I certainly agree the answer for everyone is not to litter and to be
more diligent about picking it up but if you look around you see most
of the litter here that makes it to the sea comes from the same
people who demonstrate very little responsibility in the other aspects
of their personal lives. I also think placing a bounty on clean
bottles and cans with legible labels like they do in your state is
just chipping around the edges of the problem. A bottle in the gutter
with a missing label has no cash value so there is no incentive to
pick it up as well as any other trash that doesn't carry a bounty.
We don't have a trash/litter problem around here, people pick up the
litter, no matter what it is. This is not a government program, it is
just neighbors being good neighbors. My river is pretty much pristine
and if there is a stray bottle or can in the mangroves or in the swale
near their house, someone takes that 30 seconds out of their busy day
to pick it up.

I don't expect the irresponsible to do that, in Africa or in
Washington DC.
  #8   Report Post  
Posted to alt.home.repair
external usenet poster
 
Posts: 9,074
Default 90% Of Plastic Waste Polluting Earth's Oceans Comes From Asia andAfrica

On 09/21/2019 09:20 AM, Cindy Hamilton wrote:
We should just do the right thing because it's the right thing. If it
takes a sense of shame for people to do the right thing in this country,
so be it.



https://en.wikipedia.org/wiki/Guilt-...um_of_cultures

You're in the wrong place at the wrong time. Northern Europe had a
culture based on shame and honor before it was replaced by the Christian
guilt culture. Christianity isn't what it used to be in this country so
the next stop is fear. 'If I put my plastic bottle in the wrong bin the
SWAT team will kick the door down.'

In Japan Sackler would be contemplating seppuku; it the US he is
contemplating how to move billions into shell companies and bankrupt
Purdue Pharma so the states find a bare cupboard.

  #9   Report Post  
Posted to alt.home.repair
external usenet poster
 
Posts: 9,074
Default 90% Of Plastic Waste Polluting Earth's Oceans Comes From Asia andAfrica

On 09/21/2019 09:34 AM, Ed Pawlowski wrote:
Most of us learned a long time ago but evidently our neighbors have not.
Maybe we should send Lady Bird to those counties to teach them how to
behave. Seems they have different attitudes about trash.

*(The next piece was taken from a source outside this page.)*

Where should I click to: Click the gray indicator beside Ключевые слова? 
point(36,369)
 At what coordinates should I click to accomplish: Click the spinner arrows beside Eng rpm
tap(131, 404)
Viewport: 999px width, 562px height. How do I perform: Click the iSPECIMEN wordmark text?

Duterte has the right idea -- send the trash back to Trudeau.
  #10   Report Post  
Posted to alt.home.repair
external usenet poster
 
Posts: 723
Default 90% Of Plastic Waste Polluting Earth's Oceans Comes From Asia and Africa

In alt.home.repair, on Sat, 21 Sep 2019 08:20:24 -0700 (PDT), Cindy
Hamilton wrote:

On Saturday, September 21, 2019 at 10:31:35 AM UTC-4, Home Guy wrote:
Cindy Hamilton wrote:

On Saturday, September 21, 2019 at 10:07:28 AM UTC-4, Home Guy wrote:
"While westerners are being told to alter their lifestyles and have
fewer children to save the planet, virtually nothing is being said
about or to the people in the countries responsible for the vast
majority of pollution."

Another example of the liberal / leftist decrepid mentality.

If my neighbor throws his garbage in the street, that doesn't mean
I have an excuse to throw mine in the street.

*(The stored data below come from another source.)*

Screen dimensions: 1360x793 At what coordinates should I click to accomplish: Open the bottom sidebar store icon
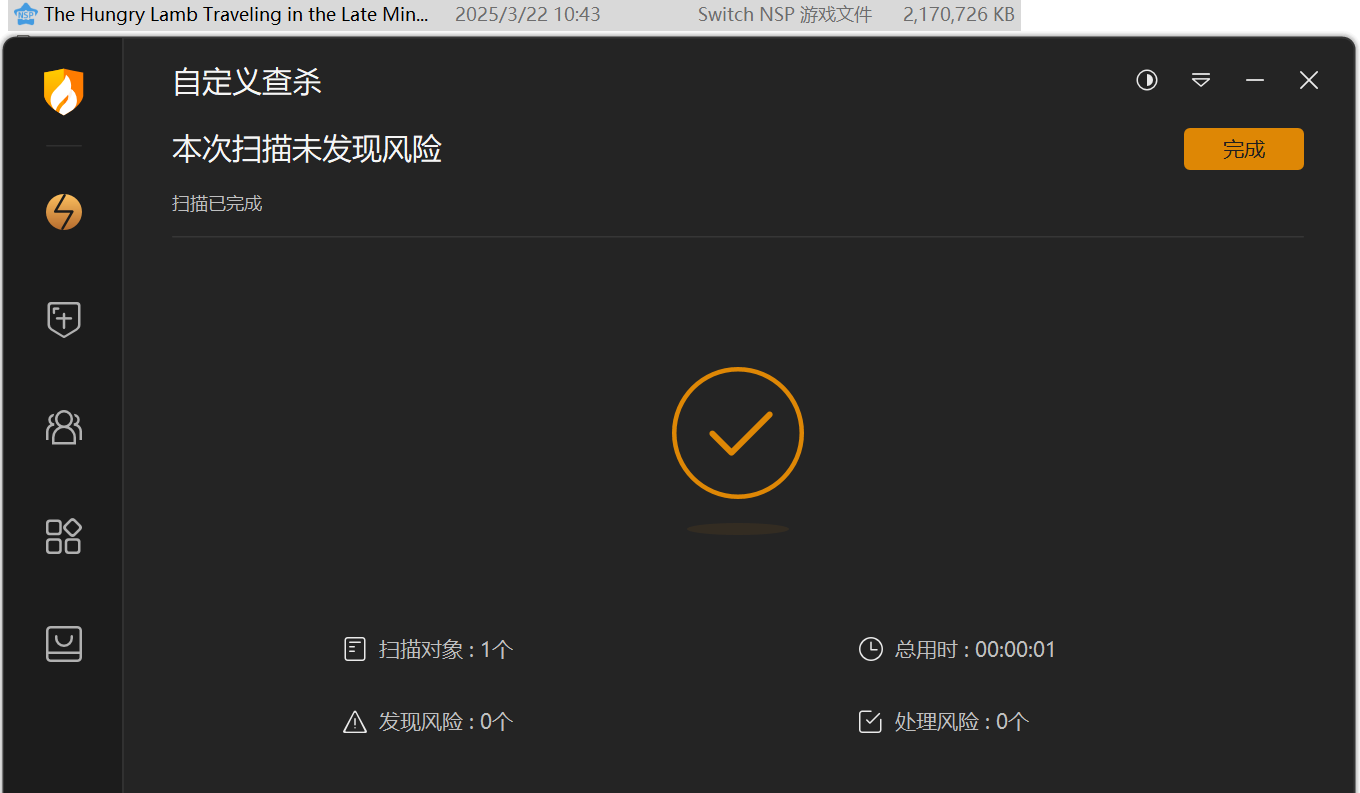pos(64,644)
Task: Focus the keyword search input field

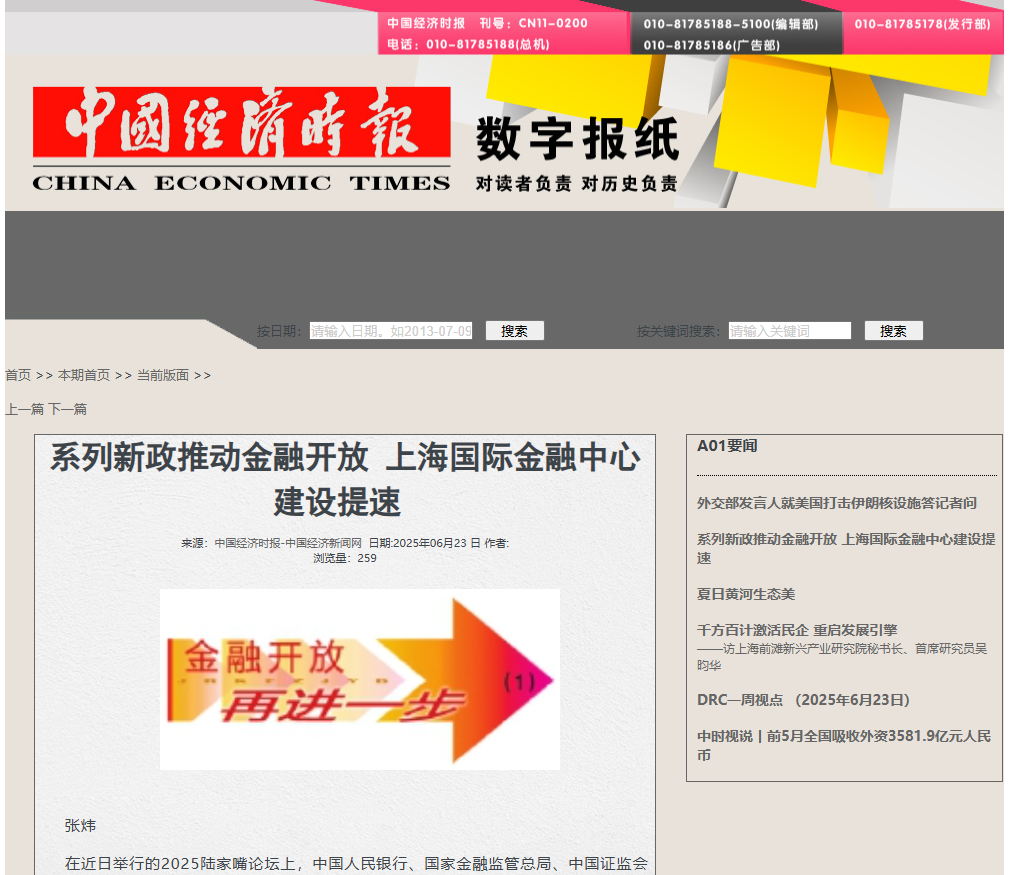Action: tap(789, 331)
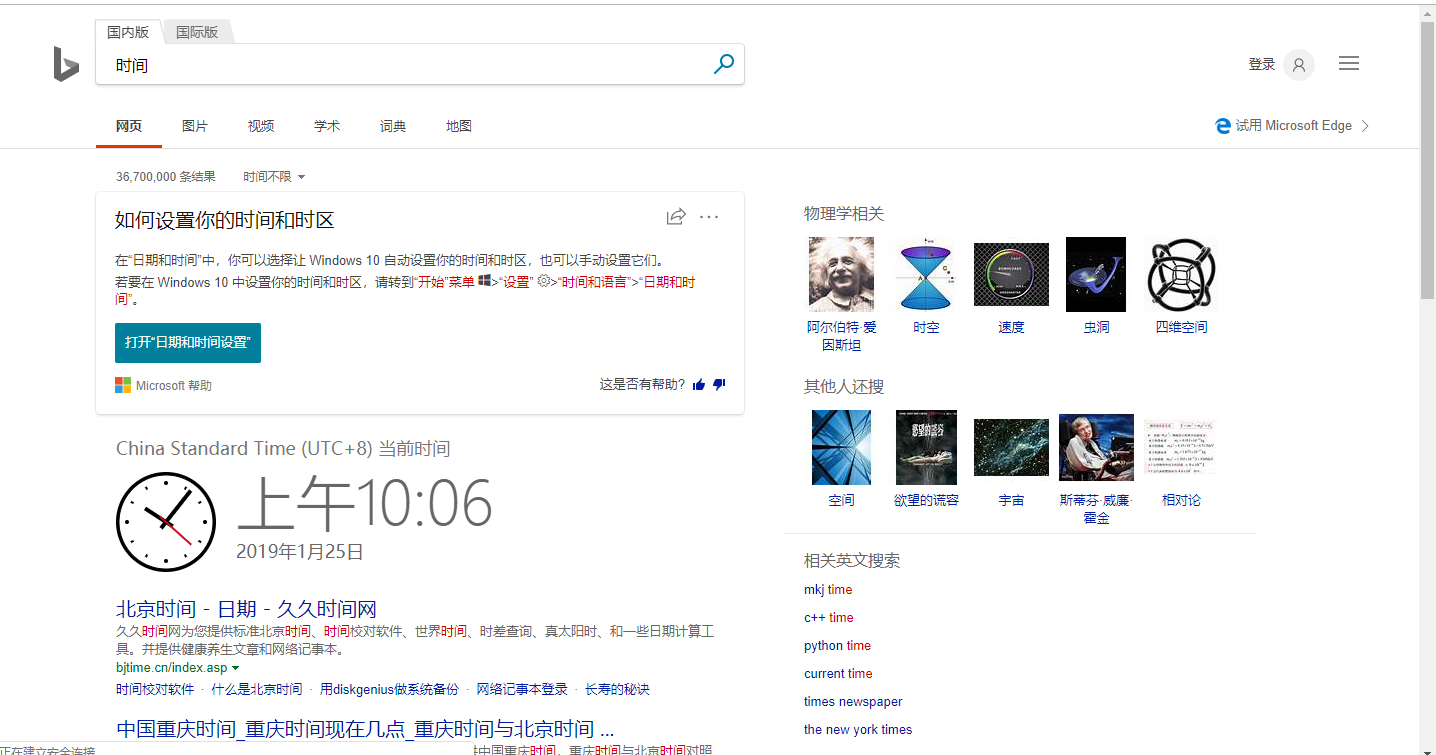
Task: Click the sign-in avatar icon
Action: coord(1298,64)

No, but it should mean that you report him and expect the authorities to
take action against him, and society shouldn't treat you as the leper.

See how that works Cindy?


Is there an authority? Here's where argument by analogy breaks down.

Your granny said "waste not, want not". Now we say "reduce, reuse, recycle".


Use it up, wear it out.
Fix it up or do without.

I don't know anyone who actually said this but I still live by the first
3 parts.

We should just do the right thing because it's the right thing. If it
takes a sense of shame for people to do the right thing in this country,
so be it.


Yep.

Cindy Hamilton




  #11   Report Post  
Posted to alt.home.repair
external usenet poster
 
Posts: 1,422
Default 90% Of Plastic Waste Polluting Earth's Oceans Comes From Asia and Africa

On Saturday, September 21, 2019 at 12:22:40 PM UTC-4, Home Guy wrote:
"While westerners are being told to alter their lifestyles and have
fewer children to save the planet, virtually nothing is being said
about or to the people in the countries responsible for the vast
majority of pollution."

Another example of the liberal / leftist decrepid mentality.

Cindy Hamilton wrote:


If my neighbor throws his garbage in the street, that doesn't
mean I have an excuse to throw mine in the street.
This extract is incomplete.